» **Instruction A**: In the review of Japanese/Korean Linguistics Volume 10, how many papers does the volume contain?
» **Instruction B**: Summarize the review of Japanese/Korean Linguistics Volume 10 in two sentences.

» **Document extract**:
● ● ● ●
Akatsuka, Noriko M. and Susan Strauss, ed. (2002) Japanese/Korean
Linguistics, Volume 10. CSLI Publications.

Spas Rangelov, University of London


Japanese/Korean Linguistic Volume 10 is the newest addition to the
Japanese/Korean Linguistics series. In Volume 10 Noriko Akatsuka and
Susan Strauss return as editors of the long-running series (previously
Akatsuka has edited or co-edited Volumes 4, 5 and 7, and Strauss has
co-edited Volumes 5 and 7). Like the previous volumes in this series it
presents papers from the Japanese/Korean Linguistics Conference, an
annual forum for linguists who work in these fields, mainly in the USA
but also in other countries. The papers in the volume have been
delivered at the Tenth Japanese/Korean Linguistics Conference that was
held in October 2000. The number of the papers included in the volume
is 45. Twelve of them are by the specially invited speakers and the
rest have been competitively selected. They are divided into five parts
that reflects the conference's "unique division into five panels" (from
the back cover). The book is dedicated to the memory of the
distinguished linguist James D. McCawley (1938-1999) who has
contributed greatly to the development of both Japanese and Korean
linguistics and was, as the editors write, "one of the giants of 20th
century general linguistics." The invited speakers are all his friends
and former students. The name of Jim McCawley gets mentioned in some of
the papers with warmth and admiration. On the second page of the book
there is a reproduction of a photograph of McCawley. After the preface
there is a an account by McCawley that he contributed to the family
newsletter which adds a deeply felt personal touch to the volume.
● ● ● ●
Data drawn from a collection:
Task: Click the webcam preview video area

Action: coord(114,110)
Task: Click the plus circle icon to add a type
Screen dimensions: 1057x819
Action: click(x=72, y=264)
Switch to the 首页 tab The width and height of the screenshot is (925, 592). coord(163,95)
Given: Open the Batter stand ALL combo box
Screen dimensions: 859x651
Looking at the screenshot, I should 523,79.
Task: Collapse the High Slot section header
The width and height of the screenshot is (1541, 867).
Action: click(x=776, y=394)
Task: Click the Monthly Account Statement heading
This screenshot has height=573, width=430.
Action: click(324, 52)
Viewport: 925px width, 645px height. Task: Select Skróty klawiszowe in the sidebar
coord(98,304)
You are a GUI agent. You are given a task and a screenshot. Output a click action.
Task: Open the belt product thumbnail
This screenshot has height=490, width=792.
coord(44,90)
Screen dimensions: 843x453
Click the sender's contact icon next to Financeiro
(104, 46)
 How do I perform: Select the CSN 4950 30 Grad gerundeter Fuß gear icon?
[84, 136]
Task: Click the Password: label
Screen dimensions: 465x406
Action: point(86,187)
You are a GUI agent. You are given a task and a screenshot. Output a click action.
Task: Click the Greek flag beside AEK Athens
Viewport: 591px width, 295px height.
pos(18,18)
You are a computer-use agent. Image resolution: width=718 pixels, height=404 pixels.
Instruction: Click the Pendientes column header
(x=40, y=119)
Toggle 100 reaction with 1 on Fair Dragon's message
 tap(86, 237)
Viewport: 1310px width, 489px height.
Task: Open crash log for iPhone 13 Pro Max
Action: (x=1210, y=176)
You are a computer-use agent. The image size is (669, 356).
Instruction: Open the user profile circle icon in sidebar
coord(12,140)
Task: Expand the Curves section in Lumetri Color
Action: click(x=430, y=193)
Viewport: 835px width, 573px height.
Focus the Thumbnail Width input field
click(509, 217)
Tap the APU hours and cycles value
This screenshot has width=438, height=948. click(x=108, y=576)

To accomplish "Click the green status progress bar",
● ● ● ●
» **Result A**: 45 papers.

» **Result B**: Japanese/Korean Linguistics Volume 10, edited by Noriko Akatsuka and Susan Strauss, collects 45 papers from the Tenth Japanese/Korean Linguistics Conference, held in October 2000. Twelve are by invited speakers and the rest were competitively selected, arranged in five parts that reflect the conference's five panels, and the book is dedicated to the memory of linguist James D. McCawley.